- SOURCE TEXT
== == ==
The European Artificial Intelligence Act steps ahead

Trilogue negotiations on the AI Act started – and it seems like Research and Innovation will get a good deal.

Back in April 2021, the European Commission (EC) published a proposal for a new Artificial Intelligence (AI) Act, based on the Impact Assessment of the Regulation on AI. The proposal wants to enshrine a technology-neutral definition of AI systems in EU law. This should increase the trustworthiness of AI used by Europeans and make Europe a world leader in the field, as the AI Act is the first legislative project globally. The core of the Act is a four-level risk-based approach setting different obligations depending on the potential harm an AI system could cause. The horizontal legal framework should facilitate the deployment of trustworthy AI applications, promote investment and innovation and enhance the governance and effective enforcement of existing law in the context of AI.

On 15 June 2023, the legislative train reached its next stop; with the adoption of their negotiation position, the European Parliament opened the way for the trilogue discussions with the European Council, which started the same day. It is foreseen that these will be finalised by the end of the year to kick off the implementation phase in early 2024. As it is a completely new regulatory process, it will probably need two to three years until the AI Act is fully applicable. Until then a voluntary code of conduct, planned to be jointly developed by the EU and the US should bridge the missing regulatory frame.
== == ==
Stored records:

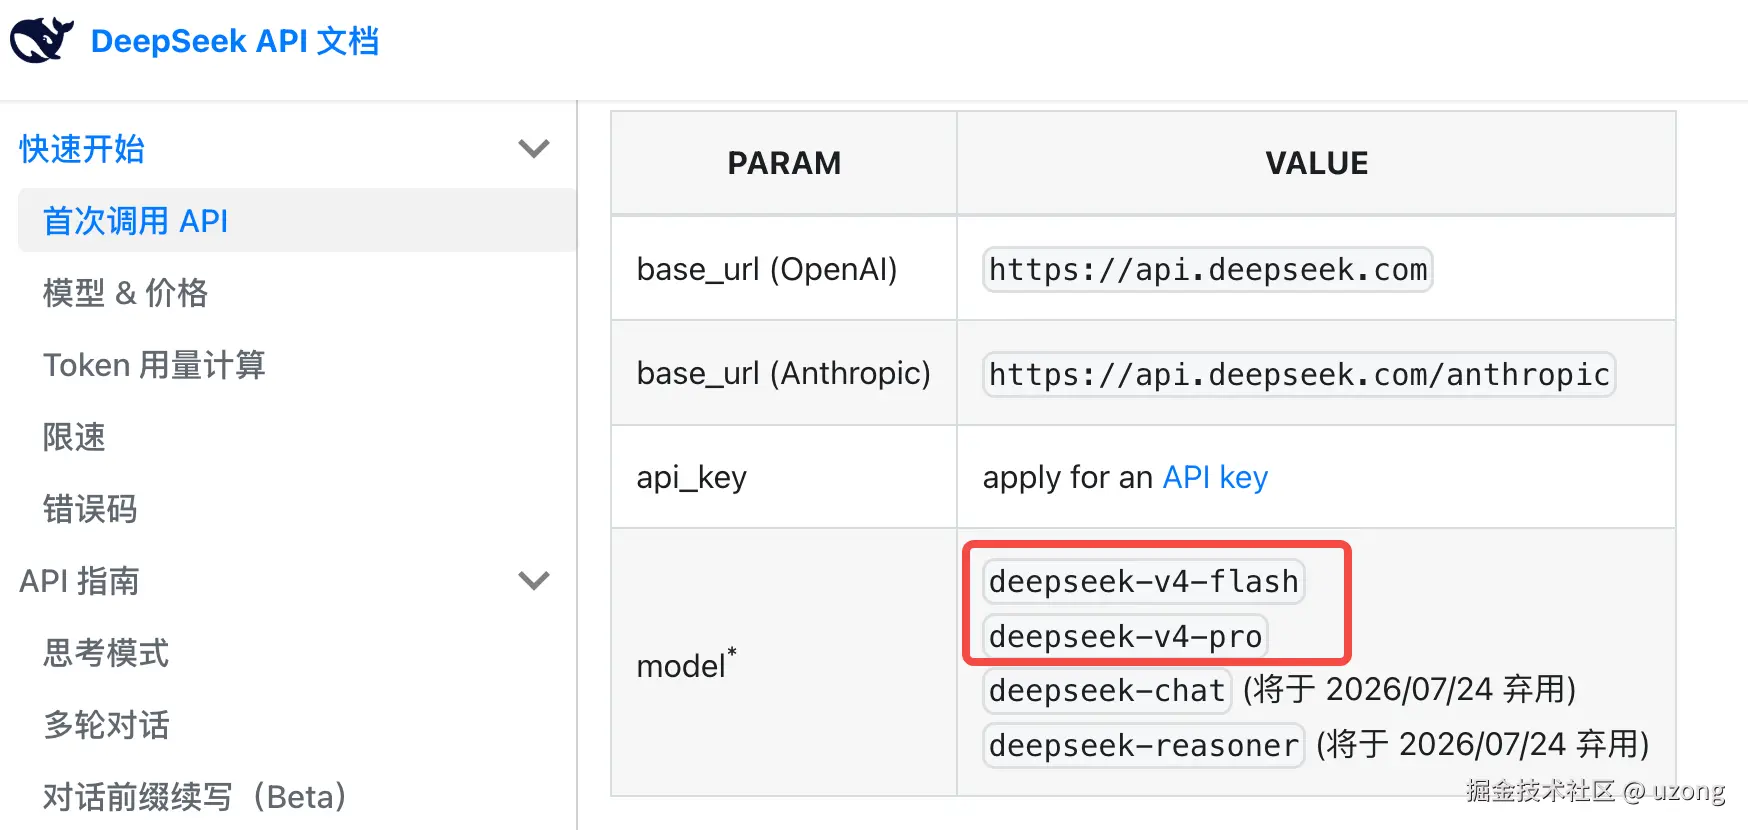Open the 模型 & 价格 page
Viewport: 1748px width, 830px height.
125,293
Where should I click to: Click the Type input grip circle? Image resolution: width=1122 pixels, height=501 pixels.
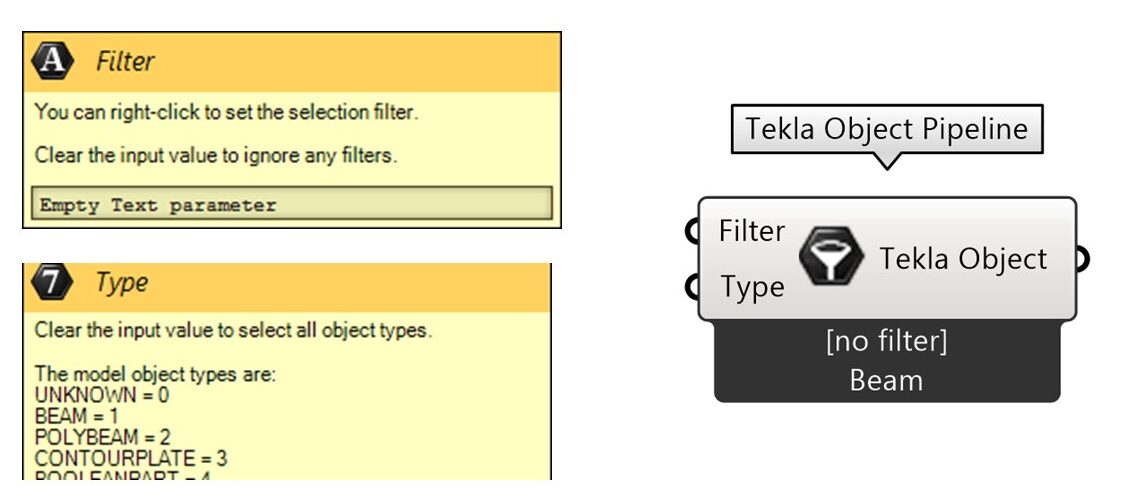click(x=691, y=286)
== == ==
- TASK 1
Retype the AI Act article from "The European Artificial" to "a good deal.".
- TASK 2
Answer these questions from the AI Act article:
(a) When did the European Commission publish its proposal for the AI Act?
(b) On what date did the trilogue discussions begin?
(c) How many levels does the Act's risk-based approach have?

- RESPONSE 1
The European Artificial Intelligence Act steps ahead

Trilogue negotiations on the AI Act started – and it seems like Research and Innovation will get a good deal.

- RESPONSE 2
(a) April 2021
(b) 15 June 2023
(c) Four